Home Salute Tumore al polmone, si combatte con prevenzione e diagnosi precoce: alcune regole

Tumore al polmone, si combatte con prevenzione e diagnosi precoce: alcune regole

ll tumore resta una delle patologie più drammatiche mai conosciute dall’uomo, provoca milioni di vittime ogni anno in tutto il mondo. Solo in Italia si ammalano di cancro 1000 persone al giorno.

Fortunatamente negli ultimi anni grazie a terapie innovative e cure sempre più efficaci il tasso di mortalità è diminuito, cosi come sono aumentate le guarigioni soprattutto in quei tumori meno aggressivi, come ad esempio il cancro al seno per le donne, o alla prostata per gli uomini. Tuttavia la domanda resta sempre la stessa, lo stile di vita davvero può incidere positivamente sul cancro?

La sfortuna, colpa del destino? Bhe probabilmente si, ma fino ad un certo punto. E’ sempre troppo facile, quando bisogna affrontare un trauma come quello del cancro, prendersela con le fatalità. Ma in realtà, quante colpe abbiamo anche noi con i nostri comportamenti, spesso autodistruttivi? Bhe, tante.

Siamo portati a prendercela con il mondo intero quando sentiamo di parenti, amici o noi stessi colpiti da una patologia tumorale. Ma facciamo o abbiamo fatto tutto il possibile per evitarlo? Entriamo in un discorso troppo delicato, difficile da affrontare, ma la realtà confermata anche dai medici, e che spesso, anzi troppo spesso, noi stessi tendiamo a metterci lo zampino negativo, conducendo un pessimo stile di vita ed agevolando la nascita di certe patologie.

Dunque possiamo intervenire in qualche modo? La risposta è si! Il 40% dei tumori è potenzialmente prevenibile in maniera precoce. Queste le principali misure da adottare secondo l’Associazione italiana di oncologia medica (Aiom):

BASTA FUMARE: La maggior parte dei tumori, quasi il 30% sono correlati al consumo di fumo. Nel mondo 3 milioni di persone muoiono per cancro ai polmoni e problemi cardiaci causati dal fumo.

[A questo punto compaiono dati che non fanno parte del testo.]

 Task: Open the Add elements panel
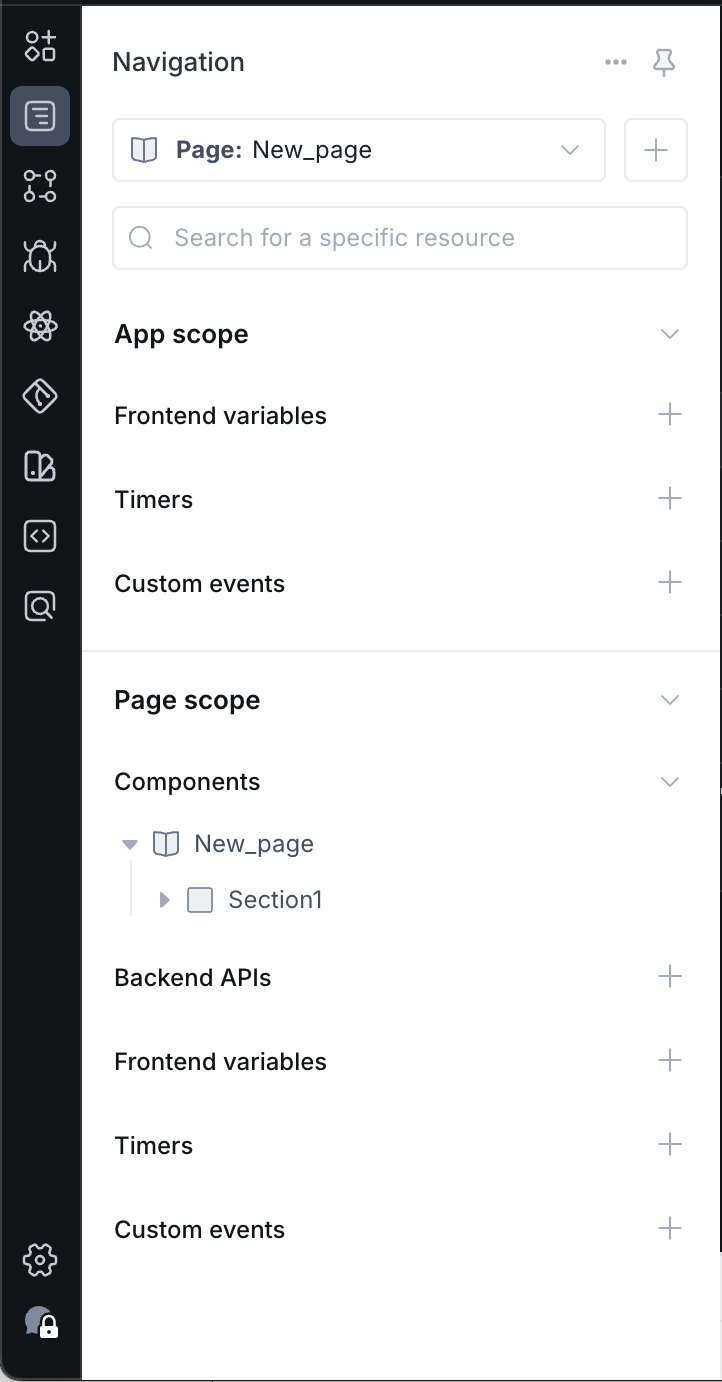40,46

NON ESAGERARE CON L’ALCOL: Bere in maniera eccessiva comporta il rischio di cancro al cavo orale, faringe, esofago e laringe. Al bere alcol è associato anche l’insorgere del tumore al fegato, dell’intestino e della mammella nelle donne.

SEGUIRE UNA CORRETTA ALIMENTAZIONE: Nutrirsi in maniera sana e naturale, soprattutto con la classica dieta mediterranea, ricca di frutta e verdura, ha un forte effetto protettivo sul rischio di numerose forme tumorali. L’azione positiva è legata in particolare all’alto contenuto di fibre e all’elevata presenza di agenti antitumorali quali le vitamine antiossidanti.

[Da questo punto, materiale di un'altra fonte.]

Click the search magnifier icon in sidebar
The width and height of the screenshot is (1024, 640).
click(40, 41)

GESTIRE IL PESO: Esagerare con il cibo comporta inoltre il rischio di obesità. L’eccesso di grasso, oltre a provocare gravi insorgenze cardiache, può essere causa di molte forme tumorali.

PRATICARE SPORT: fare sano sport, soprattutto aerobico, bastano 150 minuti a settimana se moderato, 75 minuti se ci si allena più intensamente.

PROTEGGERSI DA MALATTIE SESSUALI: il 20% dei tumori deriva da infezioni prevenibili. Alcune, come epatite o Hpv, possono venire trasmesse con i rapporti sessuali. Per proteggersi è bene utilizzare sempre il preservativo.

EVITARE SOSTANZE DOPANTI: gli steroidi anabolizzanti comportano un aumento del rischio di tumori.

PREVENZIONE E SCREENING: in Italia, il Servizio sanitario nazionale fornisce gratis accertamenti per la diagnosi precoce oncologica. In particolare per: tumore del seno (mammografia ogni 2 anni per le donne tra 50 e 69 anni); cancro del collo dell’utero (Pap-test ogni 3 anni per le donne tra 25 e 64 anni); tumore del colon-retto (per uomini e donne ricerca del sangue occulto nelle feci ogni 24 mesi tra 50 e 69 anni).